This easy vegetarian chili recipe will be a favorite of both meat eaters and vegetarians. It's made with convenient canned beans and can be ready in 20 minutes. Hearty, healthy, and incredibly delicious!
In a 10-inch skillet over medium heat, warm up the olive oil. Toss in the chopped onions and red bell peppers, cooking and stirring them for 2 minutes. Then add minced garlic, salt, cumin, and red pepper flakes, cooking for another minute while stirring.
Mix in the canned diced tomatoes and both garbanzo and kidney beans.

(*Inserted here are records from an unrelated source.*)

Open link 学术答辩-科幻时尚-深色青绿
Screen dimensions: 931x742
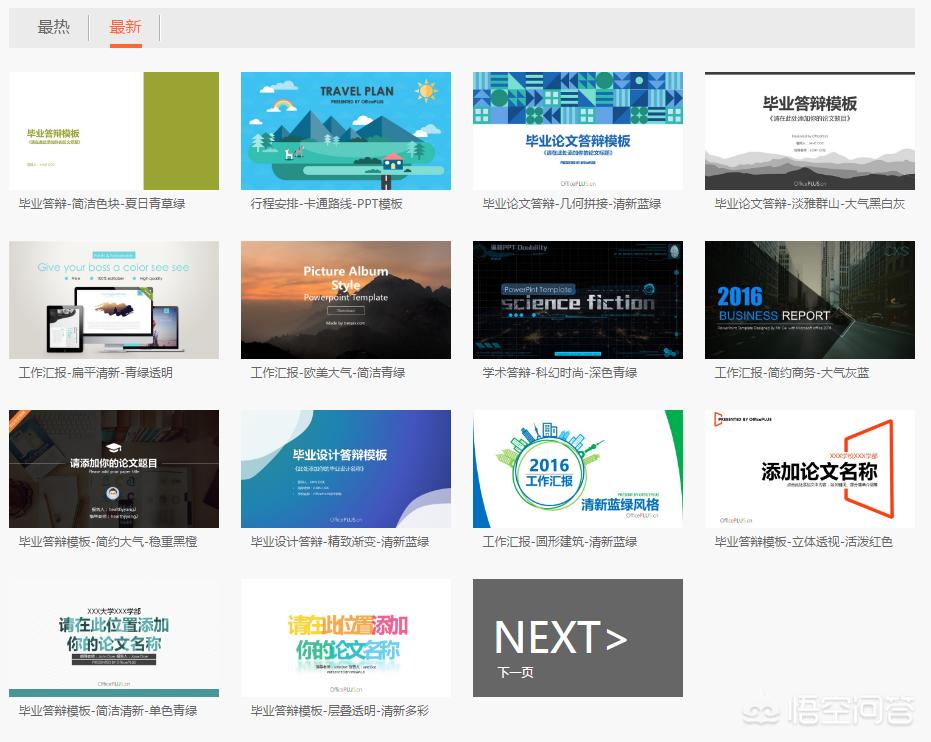[x=560, y=373]
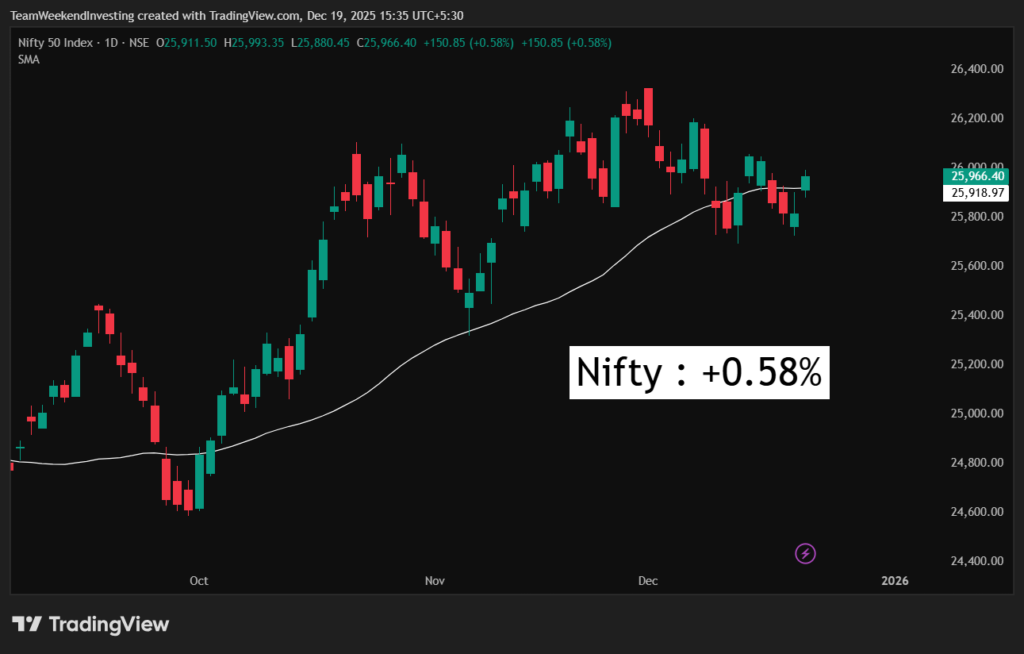Click the 2026 label on time axis
Image resolution: width=1024 pixels, height=654 pixels.
(894, 580)
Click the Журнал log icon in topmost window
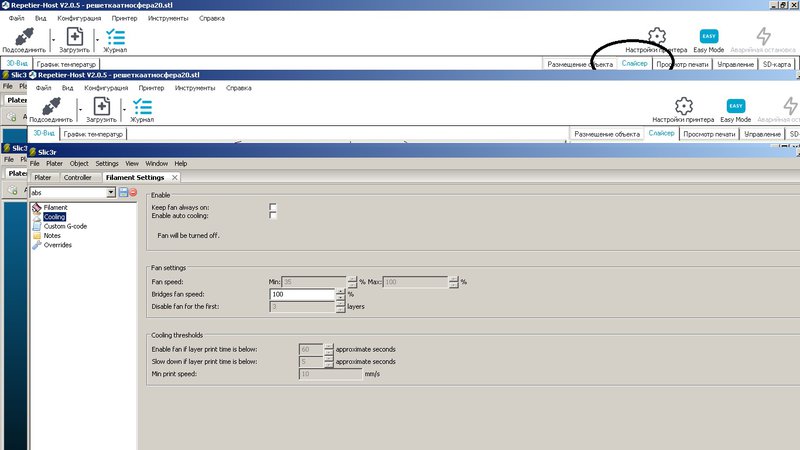This screenshot has height=450, width=800. click(x=115, y=36)
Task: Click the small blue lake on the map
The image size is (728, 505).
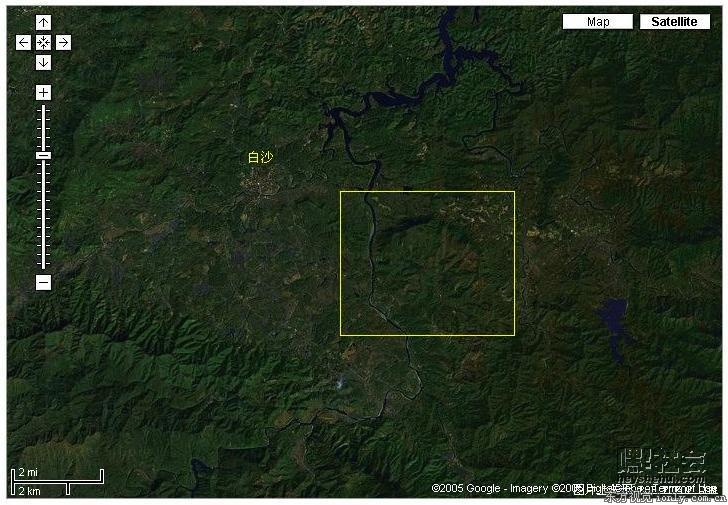Action: (x=614, y=327)
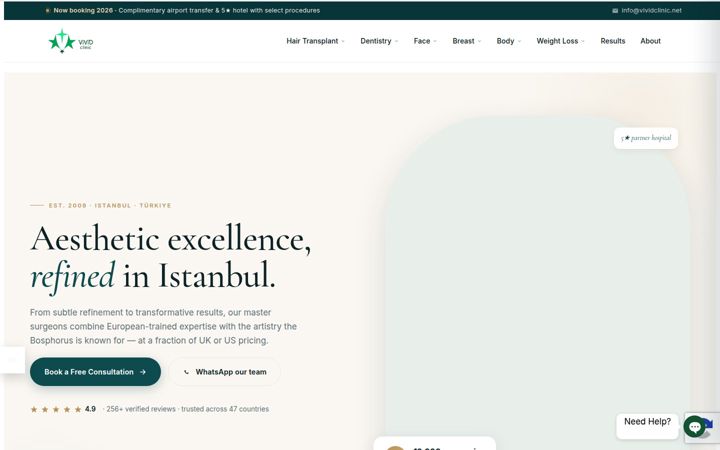
Task: Click the Need Help? chat label
Action: click(647, 422)
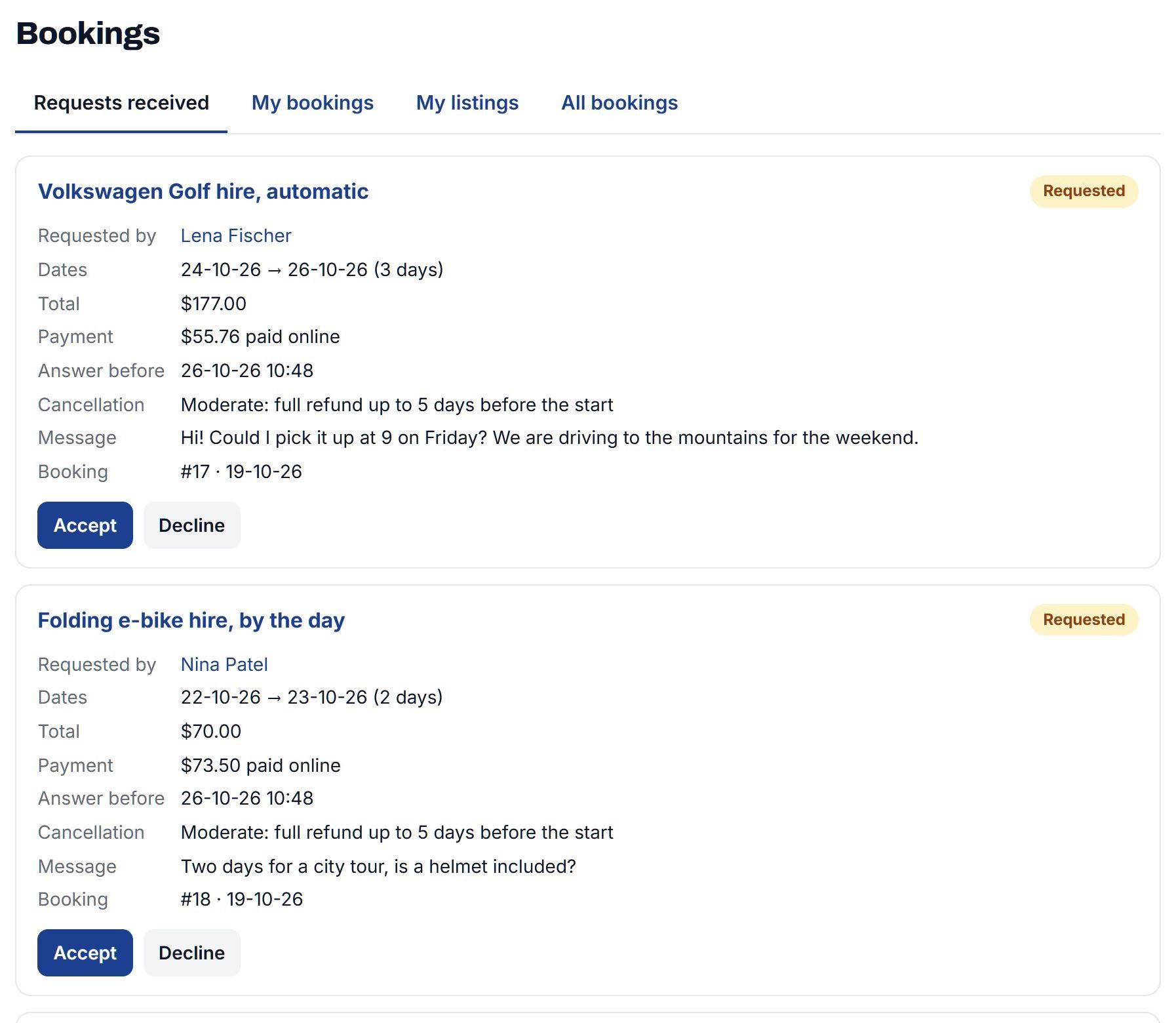The width and height of the screenshot is (1176, 1023).
Task: Open the My listings tab
Action: click(467, 103)
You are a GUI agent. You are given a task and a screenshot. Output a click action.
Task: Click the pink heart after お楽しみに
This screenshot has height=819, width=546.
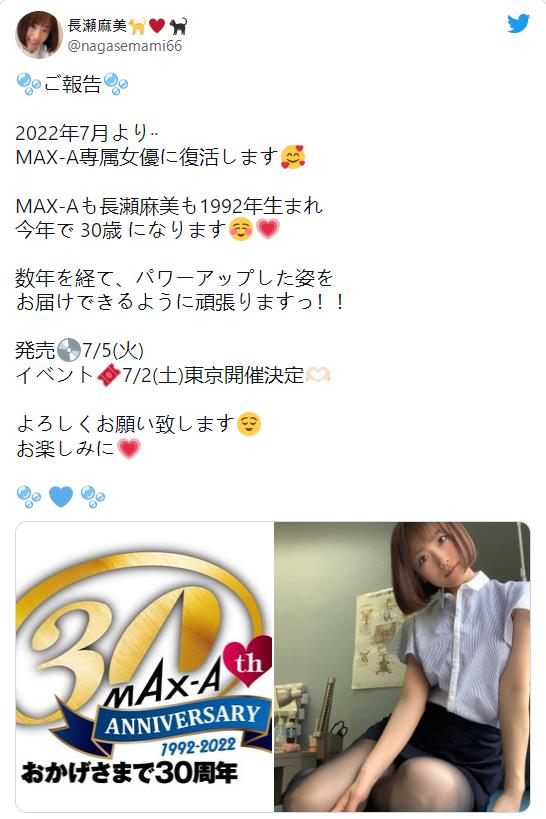[x=129, y=448]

Bring everything to a boil, then turn the heat down to low and let it simmer for 15 minutes.Pro Tip: If you're out of garbanzo or kidney beans, black beans or white northern beans work just as well. Feel free to throw in any seasonal veggies you have on hand – zucchini, eggplant, green beans, and broccoli are all great in this chili.
Serve the chili in a bowl. Top it off with shredded cheddar cheese, sour cream, and sliced avocados to your liking.
Notes
Expert Tips
Bean Rinse: Rinse canned beans to remove excess sodium.
Season Well: Don’t skimp on the spices; they make the dish.
Texture Matters: For a thicker consistency, mash some of the beans before adding.